Background: A missense mutation, CACNA1C-E1115K, located in the cardiac L-type calcium channel (LTCC), was recently reported to be associated with diverse arrhythmias. Several studies reported in-vivo and in-vitro modeling of this mutation, but actual mechanism and target drug of this disease has not been clarified due to its complex ion-mechanisms.

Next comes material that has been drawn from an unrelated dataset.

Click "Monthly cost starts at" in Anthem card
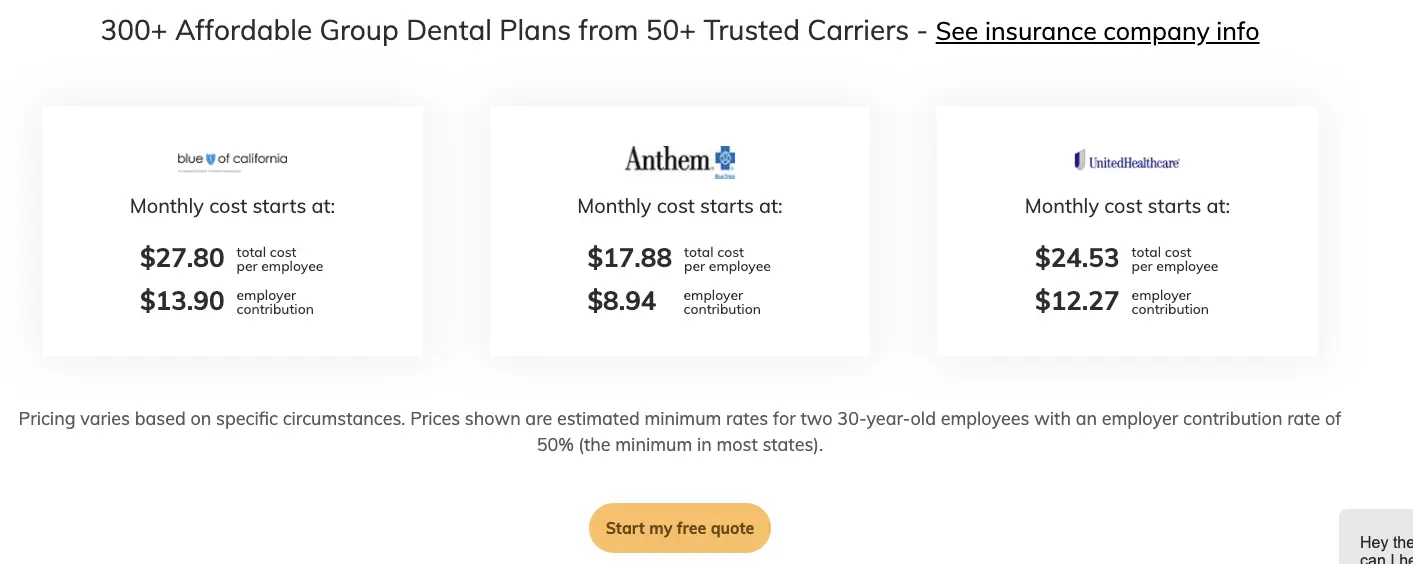 coord(680,207)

Objective: To reveal the mechanism of this diverse arrhythmogenic phenotype using combination of
in-vitro and
in-silico model.
Methods: We generated induced pluripotent stem cells (iPSCs) from a patient carrying heterozygous
CACNA1C-E1115K and also newly developed
ICaL-mutation mathematical model, fitted into experimental data, including its impaired ion selectivity. Furthermore, we installed this mathematical model into hiPSC-CM simulation model. We analyzed complementary ion channel functions and made a suggestion for drugs suitable for medication tests.
Results: Mutant
in-silico model showed APD prolongation and frequent early afterdepolarization (EAD), which are same as
in-vitro model.
In-silico model revealed this EAD was mostly related to robust late-mode of sodium current occurred by Na
+ overload and suggested that mexiletine is capable of reducing arrhythmia. Afterward, we applicated mexiletine onto hiPSC-CMs mutant model and found mexiletine suppress EADs.
Conclusion: Precise
in-silico disease model can contribute predicting result of drug-testing for
in-vitro model of complex inherited channelopathy.